There’s more at the link.
In another interesting article, Mr. Yam discusses ‘Choosing a 1911 for duty use‘, and makes the point that:
In light of [several issues described in detail in the article], the 1911 is not currently recommended for unit/agency level issue. The level of logistics and end user dedication required for this to be successful is higher than most units or agencies can support. With proper motivation and knowledge, it is possible for individual end users to be successful with the 1911, but results will likely be quite poor when the gun is issued en masse without the proper oversight.
Both articles are highly recommended reading.
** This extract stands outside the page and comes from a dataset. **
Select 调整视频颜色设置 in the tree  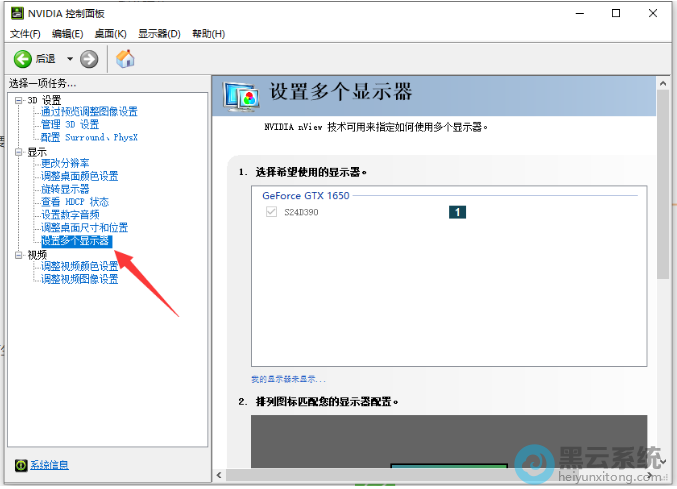(x=79, y=266)
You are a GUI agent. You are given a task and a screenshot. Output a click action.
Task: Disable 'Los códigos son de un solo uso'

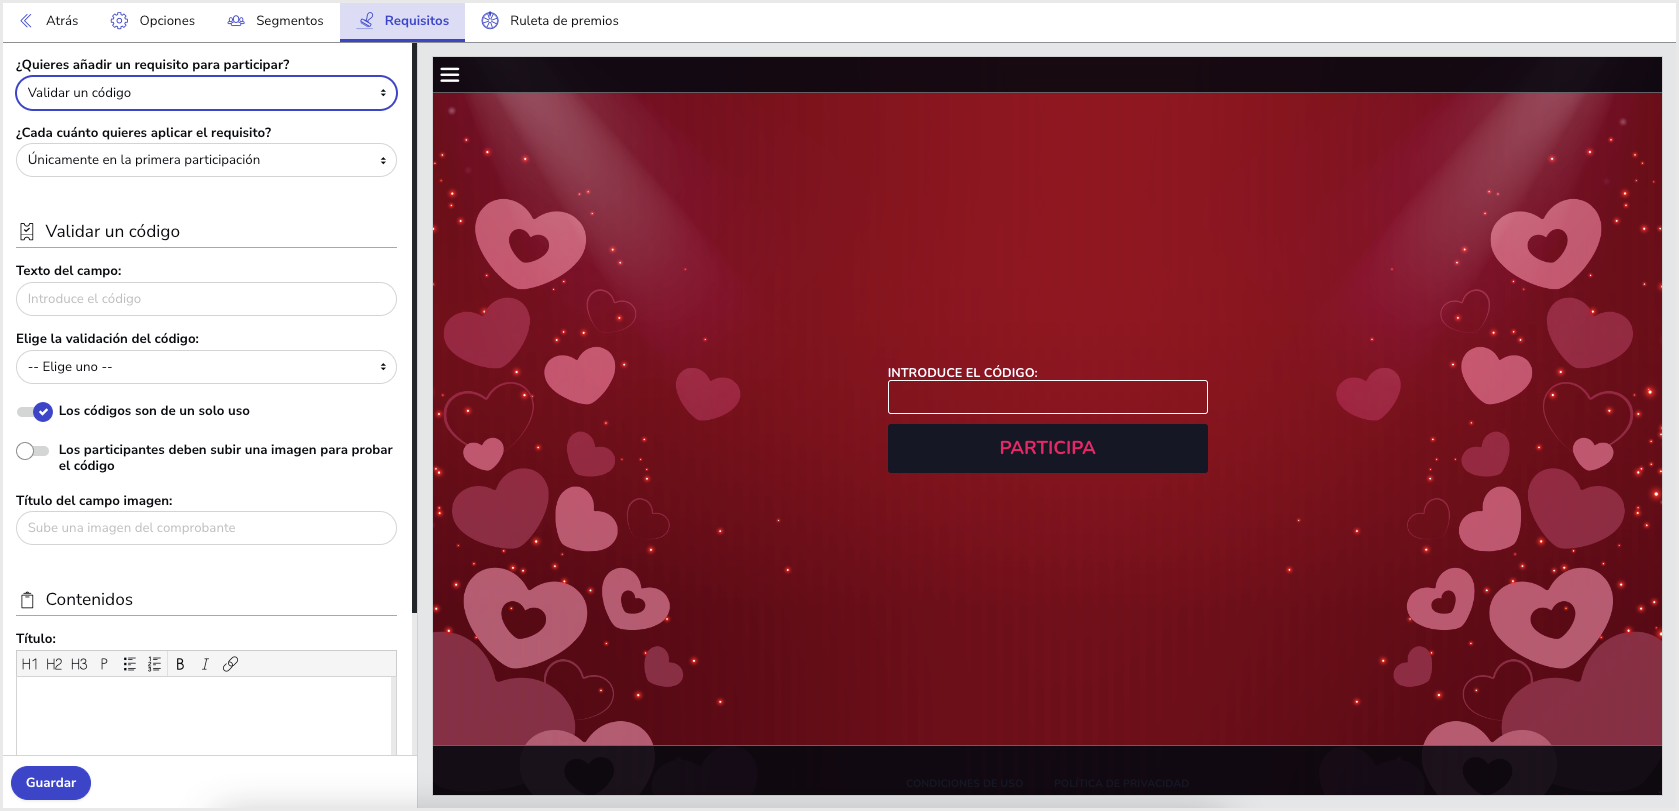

I have to agree with Mr. Yam. I love the 1911 design as a highly effective piece of technological history. For several years I carried a World War II-production Remington Rand 1911A1 that had been modernized and customized for my requirements. It saved my life on more than one occasion. However, firearms technology has moved on since the 1911 was designed over a century ago. I find that shooters who don’t train frequently (i.e. at least every 2 weeks) can lose the ‘fine touch’ that it takes to handle a single-action weapon like the 1911 pistol with safety and maximum effectiveness. It’s a weapon for well-trained and -practiced shooters. It calls for frequent refreshment of one’s ‘muscle memory’ and handling techniques.
If you’re not going to practice more often than once per month, I strongly recommend a pistol such as the Glock, Smith & Wesson M&P, or an equivalent weapon. It’ll be much safer for you, and the pistol will be just as effective in your hands (if not more so) than the older design.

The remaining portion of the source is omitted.